The School of Life has a curriculum that gives bite-sized lectures (usually under 10 minutes) on the lives and ideas of famous philosophers, artists, psychotherapists, and writers. It introduces the viewers to Nietzsche and James Joyce without the intimidation of big books with hard language. The channel also tackles interesting topics such as “Why You Will Marry the Wrong Person,” “Why Germans Can Say Things No One Else Can,” and “Pop Culture: Taylor Swift’s Legs & Climate Change.”
The School of Life incorporates a unique blend of cynicism and optimism.

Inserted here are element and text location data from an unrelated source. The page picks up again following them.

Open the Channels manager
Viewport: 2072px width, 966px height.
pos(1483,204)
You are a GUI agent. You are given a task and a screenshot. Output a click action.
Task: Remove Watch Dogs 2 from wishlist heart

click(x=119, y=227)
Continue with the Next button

One of its most viewed videos “The Darkest Truth about Love,” states “you will never find the right person…you are irredeemably alone…you will not be understood.” In a world that force-feeds positive thinking, it confirms the cynicism we secretly hold and the reality of life. The School of Life addresses our subconscious fear of “there is no love” by putting our ideas of “love” in perspective. It makes us realize that perhaps our ideas of “love” are unattainable, yet continuously perpetuated by society. The channel never fails to urge us, earnestly, to keep loving. However the channel suggests to its viewers not to just chase the “love” society has defined for us, but a more realistic one a person must define for themselves.
An especially fitting video for the political turbulence we are currently experiencing is “The Fragility of Good Government,” in which we are reminded that good government is enjoyed by a few people in a few parts of the world for a few periods in time. If the structure of good government seems to be falling apart, it is not becoming worse, but reverting to how it was. We should recognize that good government is fundamentally fragile, which requires all of us to commit to restoring it to its delicate state of “goodness.” The video can be deeply comforting because it exposes all the reasons why things will go wrong, but can still “go right.”

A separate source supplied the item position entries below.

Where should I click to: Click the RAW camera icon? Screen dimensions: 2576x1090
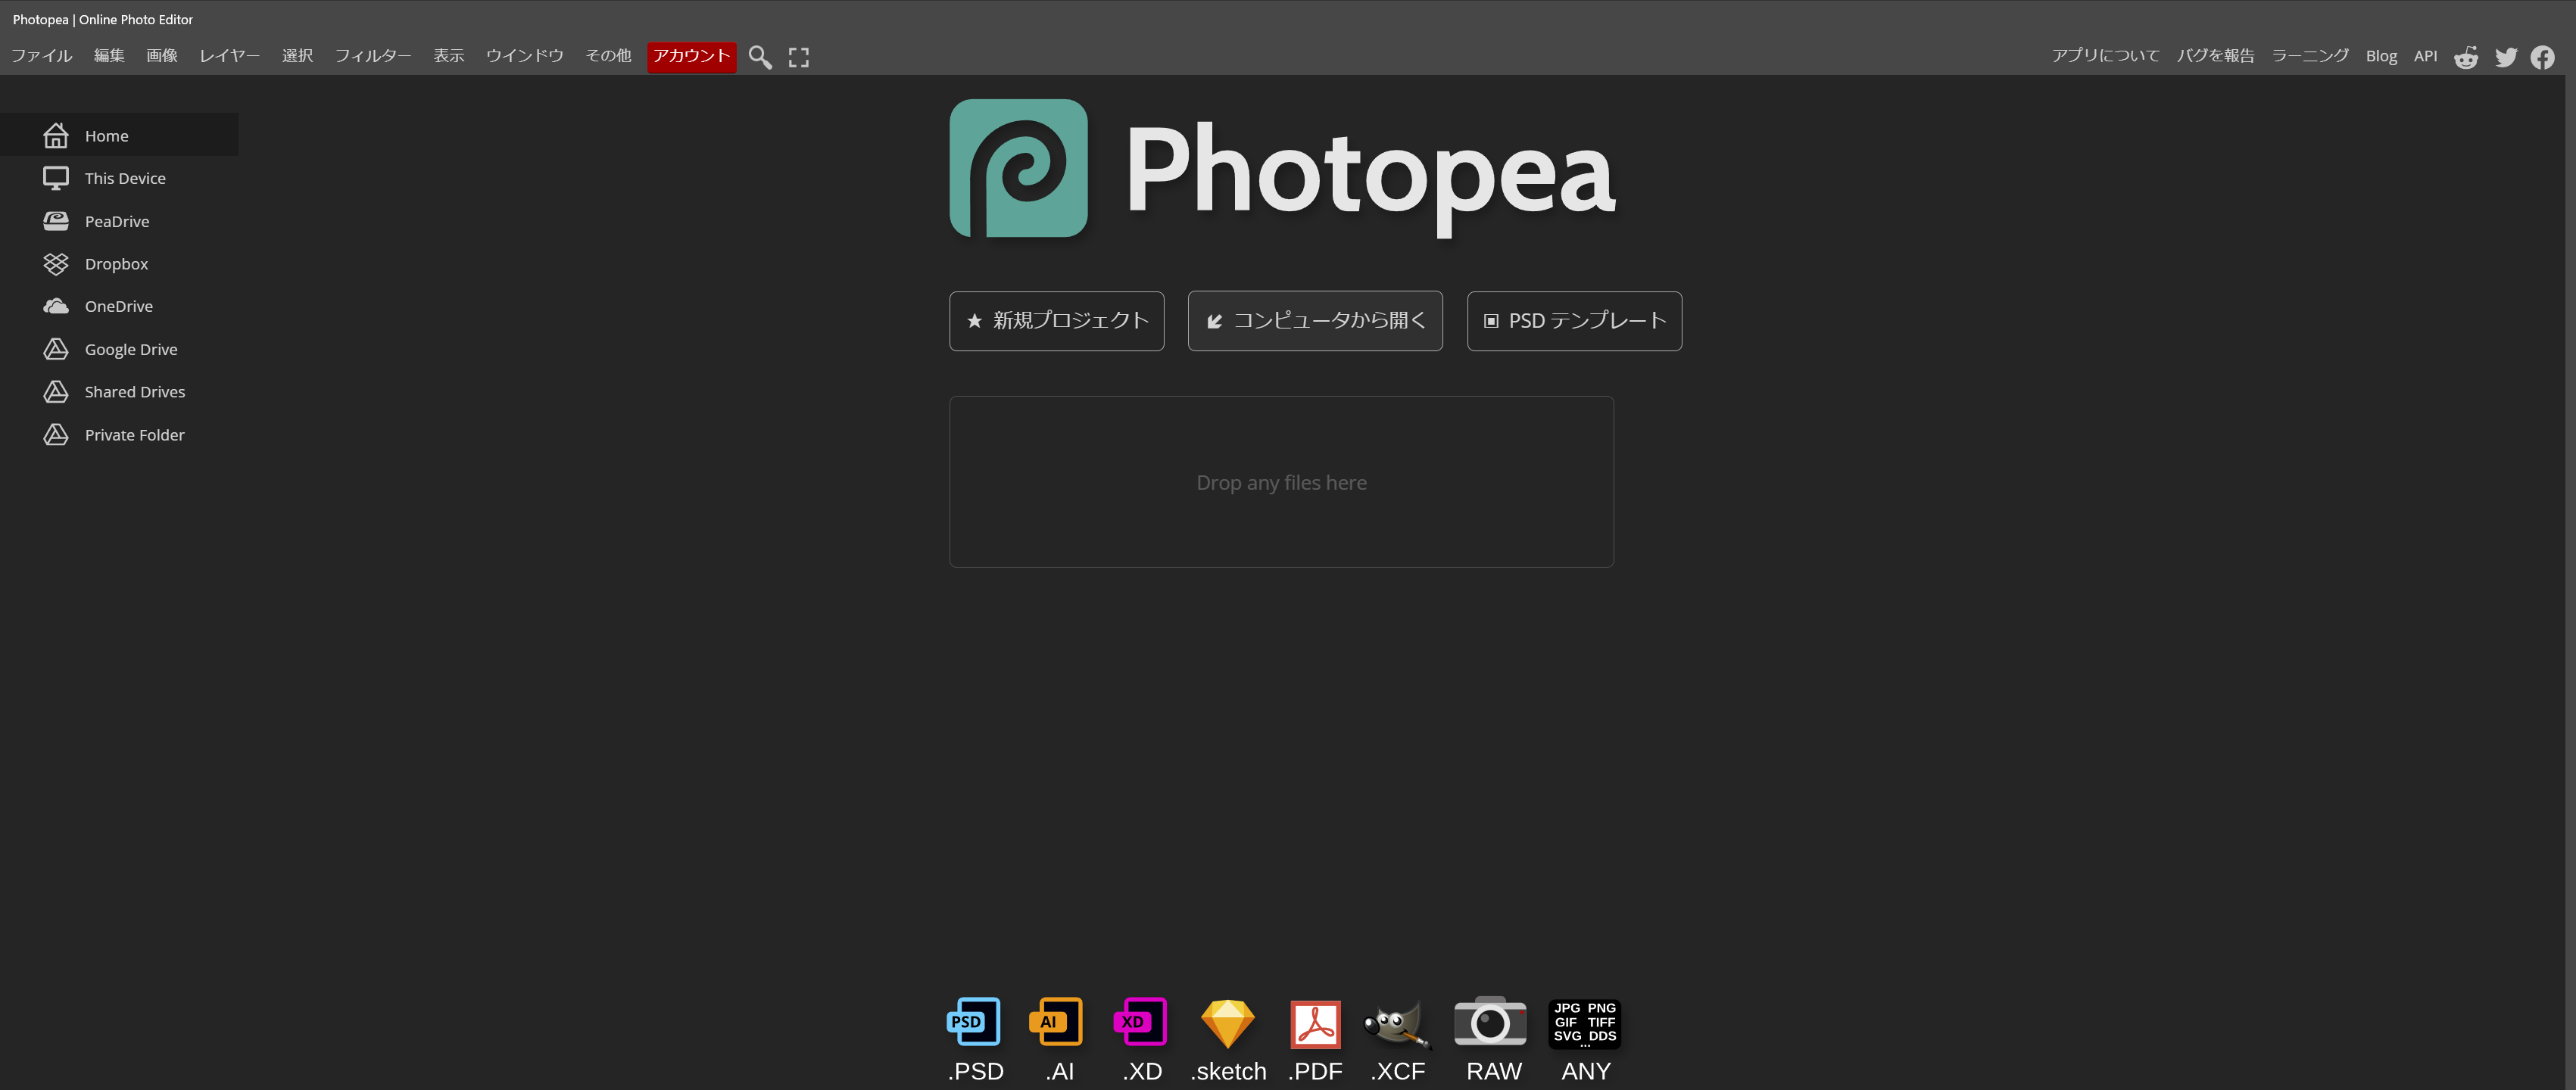tap(1490, 1022)
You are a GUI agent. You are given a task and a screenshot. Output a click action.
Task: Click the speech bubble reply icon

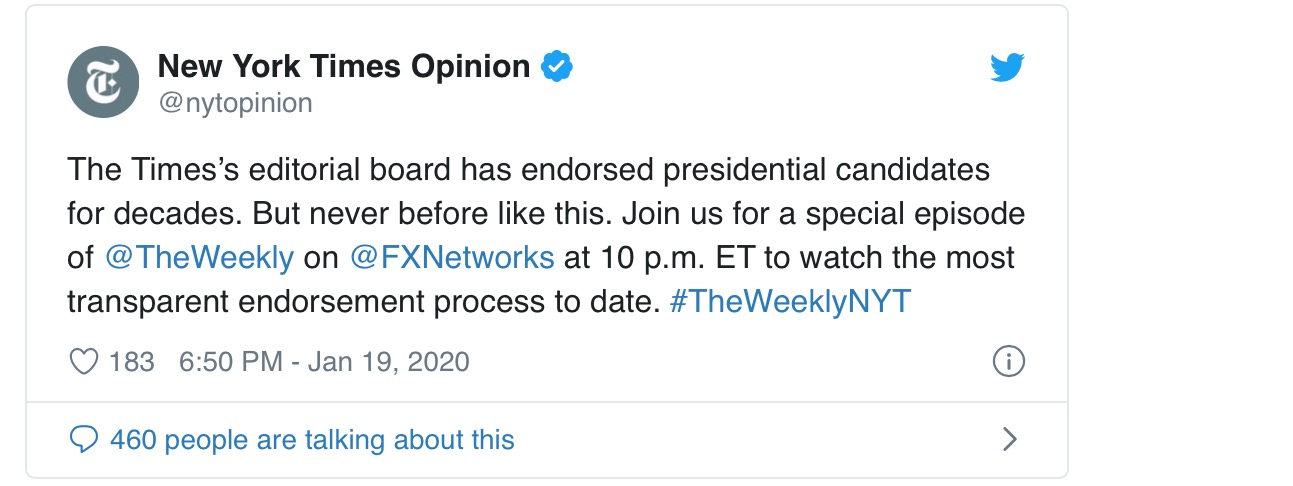click(84, 439)
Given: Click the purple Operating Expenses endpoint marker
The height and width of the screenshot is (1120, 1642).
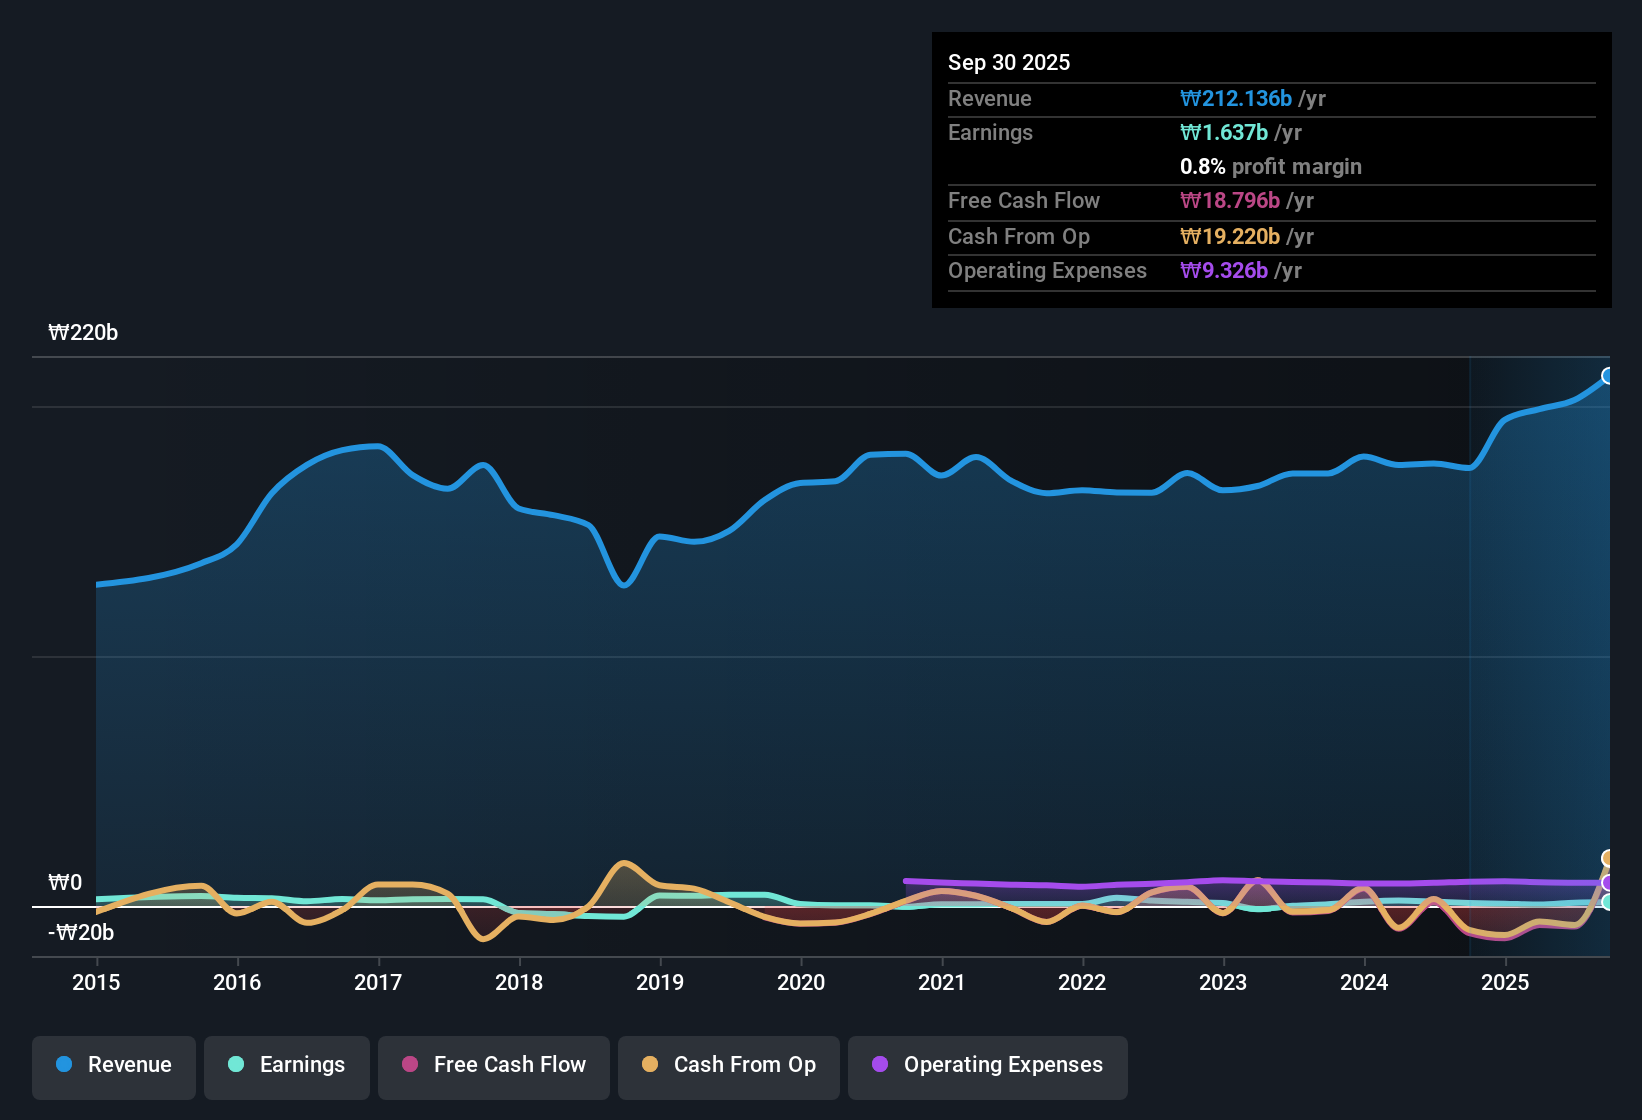Looking at the screenshot, I should coord(1606,881).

Besides pessimism, another major quality The School of Life wants its viewers to have is empathy. It teaches us that everyone is vulnerable, weird, and awful at communicating their wants to others. The channel is perfect for when you are angry at a friend, a lover, or a family member, to remind yourself that everyone is selfish and neurotic, yet pitiable and lovable, and they desperately need your generosity.
The lessons from The School of Life are melancholic yet heartwarming. They reaffirm that everything and everyone is just as bad as you think, but still manage to convince you to be hopeful and to try.